Governor Andrew Cuomo’s 2014-2015 proposed state budget includes provisions similar to, but not as extensive as the Senate legislation (S.966/A.2386). The governor proposes to ban ATM withdrawals at specific locations, but doesn’t take further steps to outlaw specific purchases.

O’Mara said that the Senate is moving forward with its own plan and will continue to negotiate with Cuomo and Assembly leaders to expand the governor’s proposal in line with the Senate measure in this year’s final state budget.  

The legislation O’Mara co-sponsors was recently reported out of the Senate Social Services Committee and could be voted on by the full Senate as early as next week. 

“The governor’s budget proposal is a welcome start, but the Senate believes state taxpayers deserve a zero-tolerance policy when it involves welfare fraud, abuse and waste.  Public assistance is intended as short-term, temporary assistance to help recipients address basic, fundamental responsibilities for their families until they can find work, get back on their feet and provide for themselves.  Most individuals and families utilize the assistance responsibly,” said O’Mara.  “But we still hear far too many reports about abuses.” 

New York spends over $2.7 billion each year administering cash assistance.

Welfare recipients receive both Supplemental Nutrition Assistance Program (SNAP) benefits and cash assistance, each of which is frequently administered through the EBT debit card.  Recipients can utilize cash assistance to purchase essential items that cannot be obtained with SNAP benefits, such as paper products and school supplies, and to help defray the cost of housing and energy expenses.  However current state law does not explicitly prohibit public assistance recipients from utilizing their EBT card to purchase other items including cigarettes, alcohol or lottery tickets.  

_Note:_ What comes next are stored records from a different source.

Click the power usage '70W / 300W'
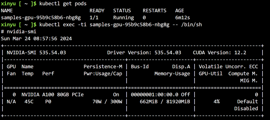The height and width of the screenshot is (120, 270). tap(107, 102)
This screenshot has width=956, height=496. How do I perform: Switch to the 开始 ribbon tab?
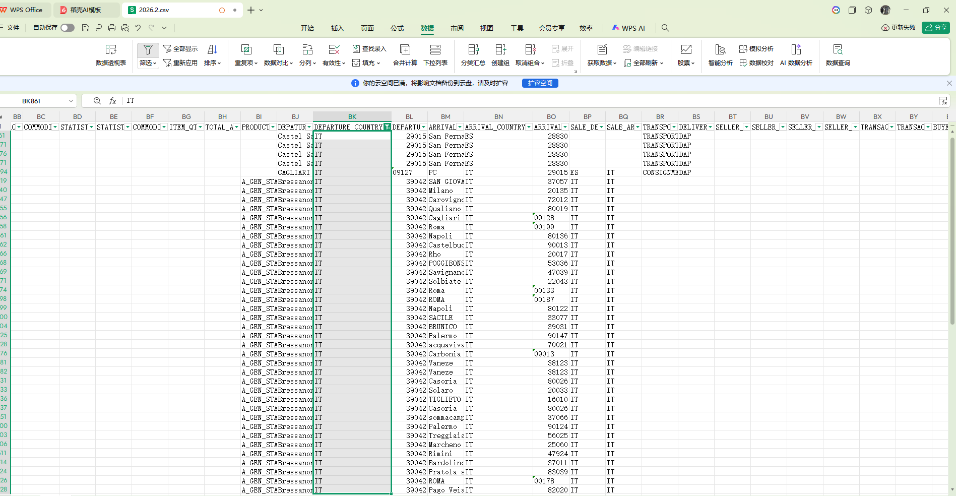click(x=307, y=28)
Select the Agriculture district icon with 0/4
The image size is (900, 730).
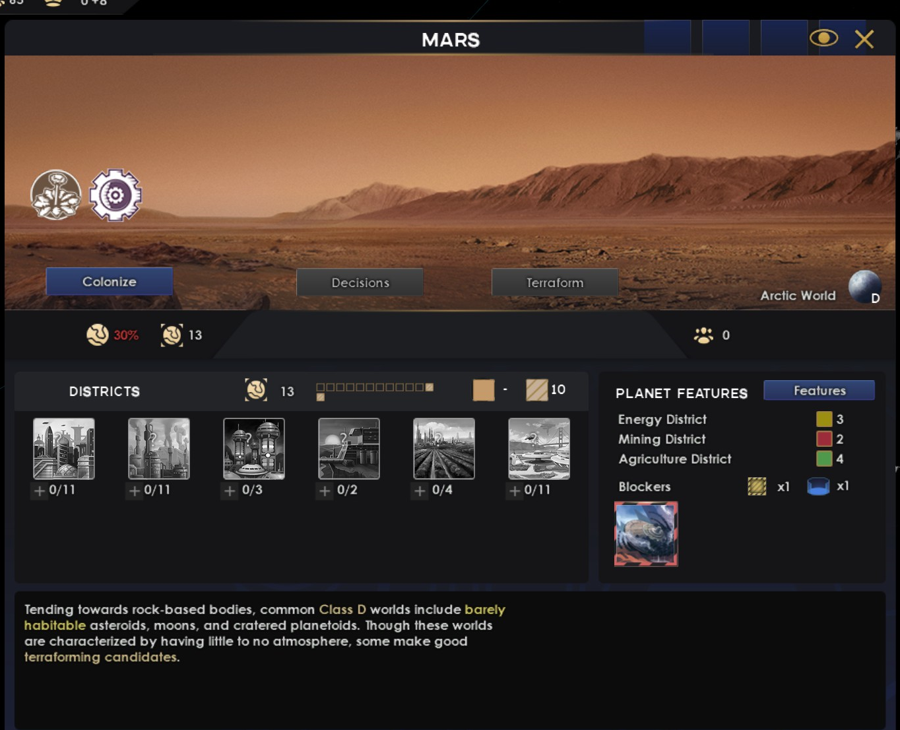pyautogui.click(x=444, y=449)
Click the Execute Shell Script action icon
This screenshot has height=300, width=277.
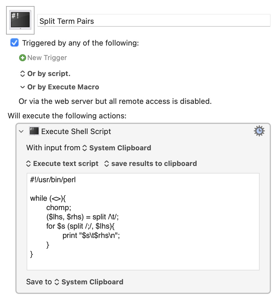point(34,131)
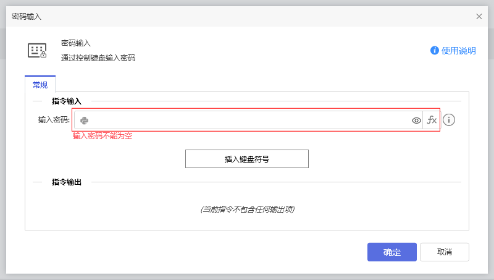Click the info icon beside password field
This screenshot has height=280, width=494.
tap(449, 120)
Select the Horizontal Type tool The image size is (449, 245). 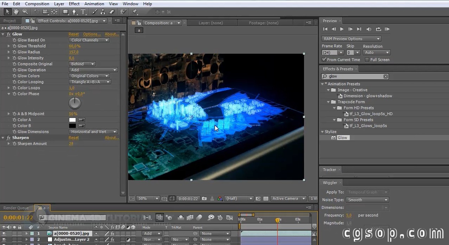pos(83,12)
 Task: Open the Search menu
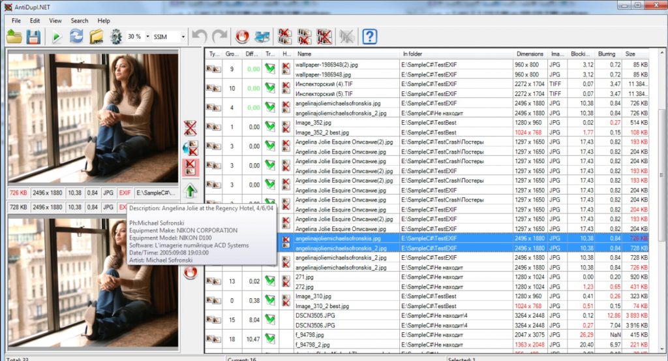click(x=80, y=21)

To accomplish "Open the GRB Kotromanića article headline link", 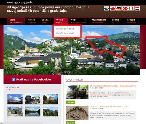I will pos(109,107).
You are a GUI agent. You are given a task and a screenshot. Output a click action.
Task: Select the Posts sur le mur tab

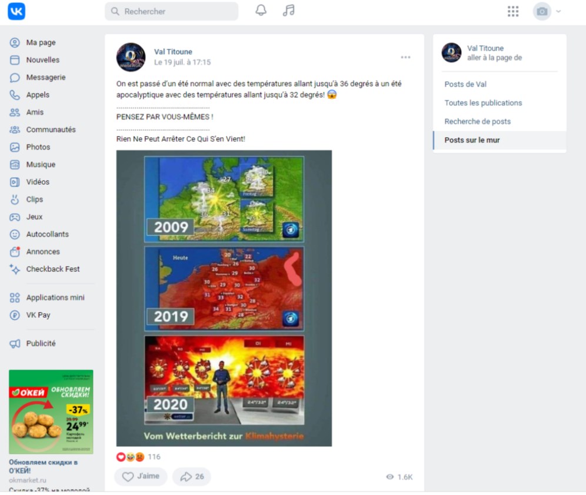point(500,140)
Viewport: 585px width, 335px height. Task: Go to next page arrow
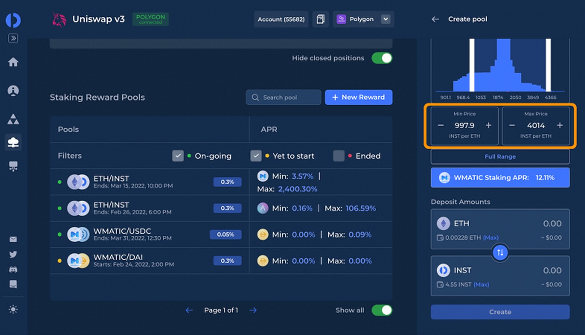[x=253, y=310]
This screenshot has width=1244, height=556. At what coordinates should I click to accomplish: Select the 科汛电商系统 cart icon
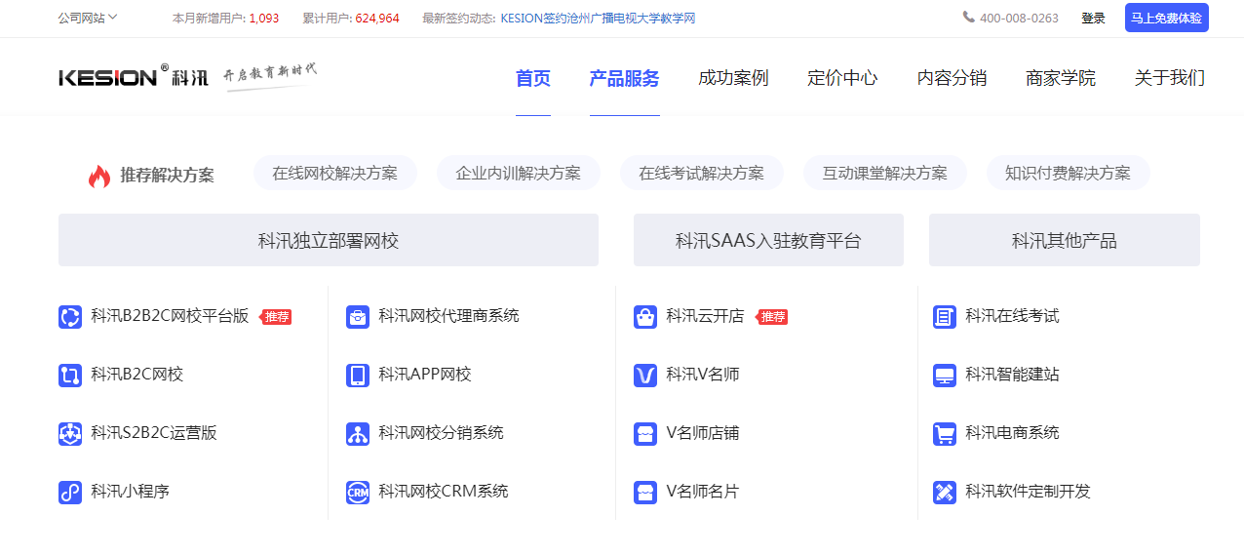coord(945,434)
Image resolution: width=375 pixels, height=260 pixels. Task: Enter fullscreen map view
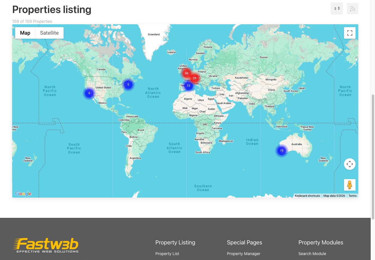point(350,33)
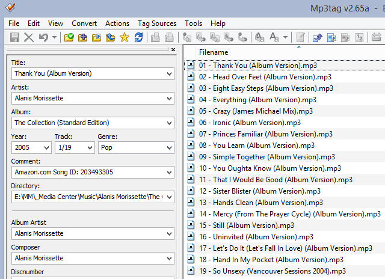Open the dropdown arrow beside Undo
The width and height of the screenshot is (385, 279).
click(x=54, y=37)
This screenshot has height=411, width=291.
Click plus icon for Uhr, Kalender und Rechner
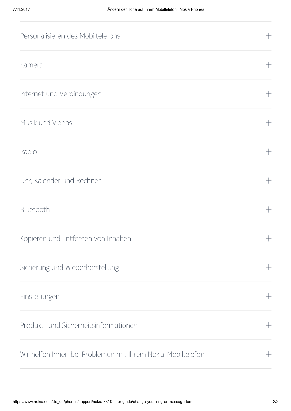pyautogui.click(x=268, y=180)
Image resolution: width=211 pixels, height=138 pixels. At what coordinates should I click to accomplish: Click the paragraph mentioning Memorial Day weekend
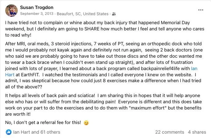pyautogui.click(x=105, y=29)
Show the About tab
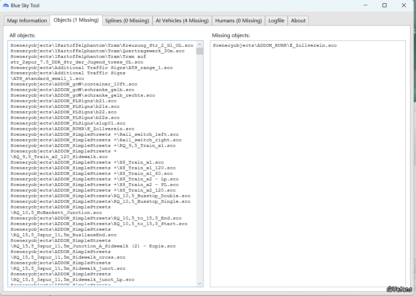This screenshot has height=296, width=416. [298, 21]
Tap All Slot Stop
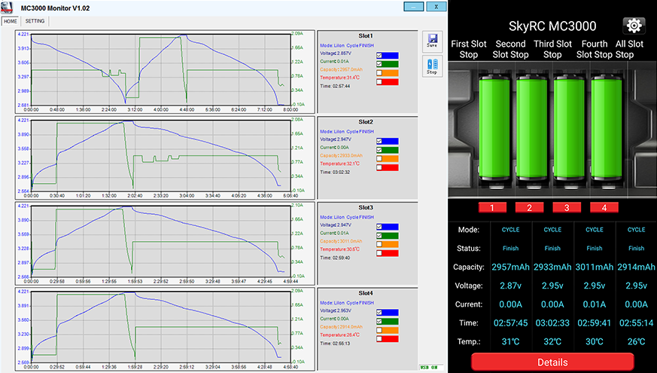Viewport: 657px width, 373px height. (629, 49)
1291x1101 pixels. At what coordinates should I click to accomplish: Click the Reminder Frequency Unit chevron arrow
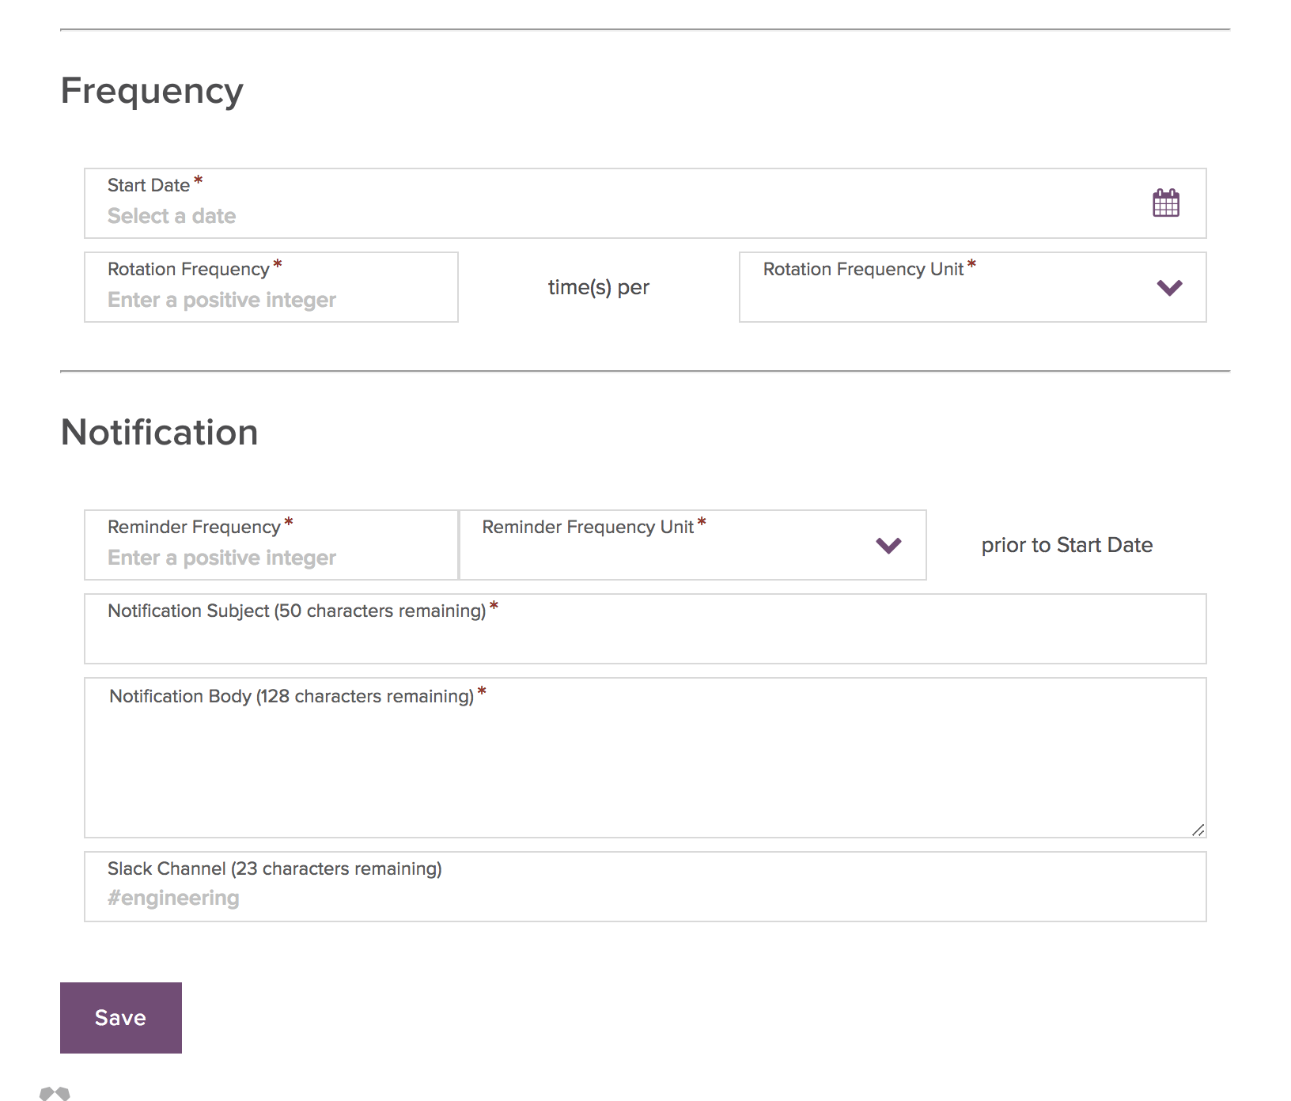pos(888,546)
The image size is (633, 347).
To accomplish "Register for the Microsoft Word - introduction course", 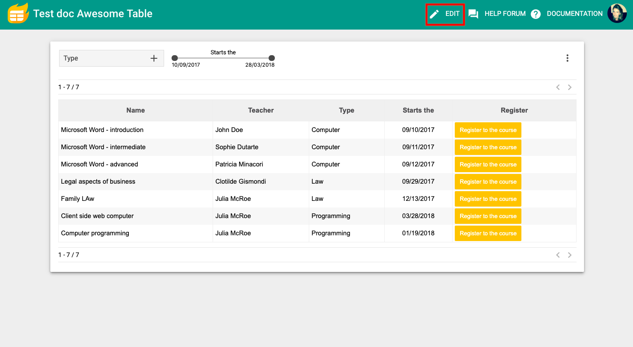I will point(488,130).
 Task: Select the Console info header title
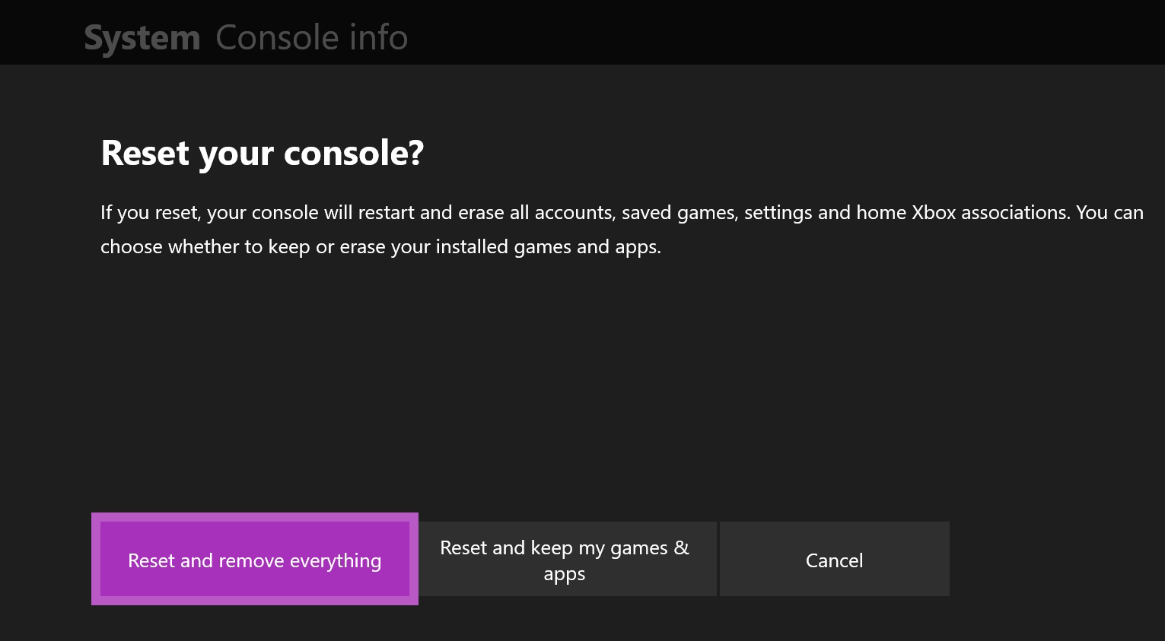[311, 37]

Federal law enacted in 2012 requires states to take the prohibitive actions state lawmakers are seeking this year or risk the loss of federal funding, which would cost New York State more than $100 million.  Specifically, the federal “Middle Class Tax Relief and Job Creation Act of 2012” requires states to limit the use of EBT cards in locations including liquor stores, casinos and adult entertainment facilities by welfare recipients this year.  If New York fails to comply, the state will forfeit $120 million in federal Temporary Assistance to Needy Families (TANF) funds.   

Numerous states have already passed legislation to enact restrictions on the use of public assistance funds, including Arizona, California, Colorado, Indiana, Massachusetts, Minnesota, Missouri, Pennsylvania and Washington.